Introduction
- Publication type: Journal article
- Journal: Entreprise & Société
2022 – 1, n° 11. varia - Authors: Méric (Jérôme), Jardat (Rémi)
- Pages: 15 to 18
- Journal: Business & Society
PRéSENTATION DU NUMéRO
Jérôme Méric
CEREGE-IAE de Poitiers
Rémi Jardat
LITEM –
Université d’Évry-Paris-Saclay
Les sciences de gestion, notamment parce que leur statut fait l’objet de discussions internes et externes, n’ont pas fini de s’interroger sur leur nature, autant que sur celle de la connaissance qu’elles engendrent. En France, le courant de pensée initié par Centre de Gestion Scientifique porte depuis plus de trois décennies le projet de proposer une vision unifiée de ce qui fait les sciences de gestion. L’équipe de rédaction d’Entreprise & Société (ENSO) a proposé à Armand Hatchuel, pour le « Grand Angle », de se prêter au jeu du regard rétrospectif – et prospectif – sur sa contribution à ce courant et à ses interactions avec les auteurs de qui se sont penchés sur l’épistémologie du champ. De son attachement à Michel Foucault, à Gilbert Simondon et à John William Miller, il retient les piliers de sa pensée que sont, successivement, l’intrication des savoirs et de relations, l’organisation comme un objet d’ingénierie, et l’importance des normes de gestion comme « face visible » de l’action collective, l’énigme dont l’épistémologie constitue le fondement des sciences de gestion. L’occasion d’un échange où tour à tour sont abordés les travaux d’Armand Hatchuel et des membres du CGS sur la société à mission, l’innovation, la raison créatrice.
Il est des événements de la vie des entreprises qui frappent soudain le ronronnement des affaires de coups de tonnerre.
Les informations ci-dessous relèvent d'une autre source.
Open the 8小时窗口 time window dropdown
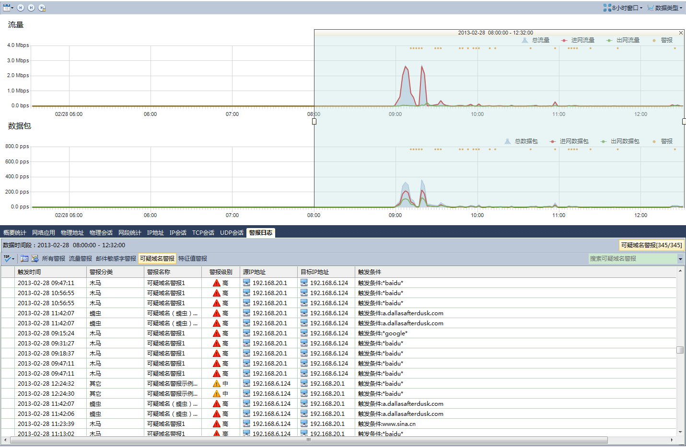 pos(623,8)
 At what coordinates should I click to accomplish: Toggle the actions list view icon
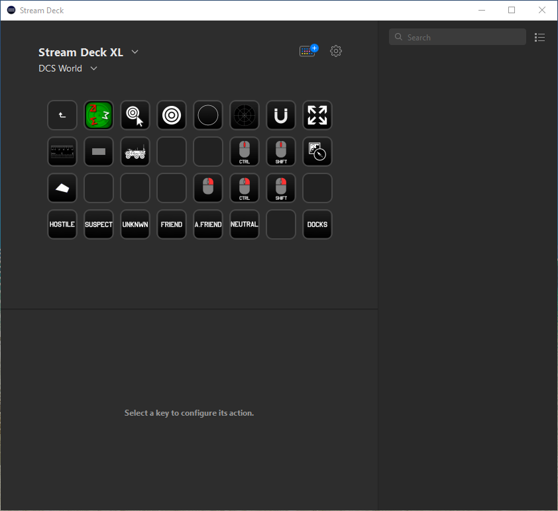click(540, 38)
Il s’agit souvent de 16scandales, qui exposent momentanément ce monde discret à l’opinion publique, au prix d’émois, de lynchages, et parfois d’effets tardifs sur la réglementation (Garlot-Falguières, 2021). Il s’agit plus rarement de situations ou d’actes dont la portée symbolique interroge les évolutions de la société. Ce que nous appelons ici « l’affaire Faber-Danone » relève bien de ce second cas de figure. D’une part Danone porte l’image d’une entreprise engagée sociétalement sous l’impulsion d’Antoine Riboud, alors à la tête de BSN. Notre revue a rappelé la teneur de cet engagement grâce à la contribution de Gérard Thoenig dans la rubrique « Éclairage » du numéro 8, sous le titre de la « révolution de la cinquième équipe ». Emmanuel Faber perpétuait – à sa manière – le « double projet » économique et social de l’entreprise, en faisant de l’entreprise la première société à mission du CAC 40. Le coup de tonnerre advint en mars 2021, avec le limogeage du PDG de Danone, suite au vote d’une motion de défiance par le conseil d’administration, moins d’un an après l’adoption par l’assemblée générale du statut d’entreprise à mission.
Cette « affaire » interroge les évolutions de la société à plusieurs égards. À la surface des choses, peut-être, la sous-performance boursière de Danone à l’égard de ses concurrents aurait conduit à l’insatisfaction de fonds activistes et à des jeux d’influence – nécessairement indirects, ces fonds étant minoritaires – auprès des membres du CA. Mais d’aucuns ont vu la sanction infligée au PDG d’alors d’avoir doté l’entreprise d’une mission sociétale, alors qu’elle était cotée en bourse. Sur ce dernier point, les questions fusent : le statut de société à mission est-il compatible avec la cotation boursière ? Si c’est le cas, cela signifie-t-il pour autant que l’adoption d’un tel statut permet de dépasser le stade d’un certain « green » ou « social washing » au point de déranger les investisseurs ou leurs représentants ? À ces questions très contemporaines, des interrogations plus pérennes ont refait surface comme la question du profil du dirigeant et de sa manière de perpétuer – ou non – l’histoire d’une grande entreprise.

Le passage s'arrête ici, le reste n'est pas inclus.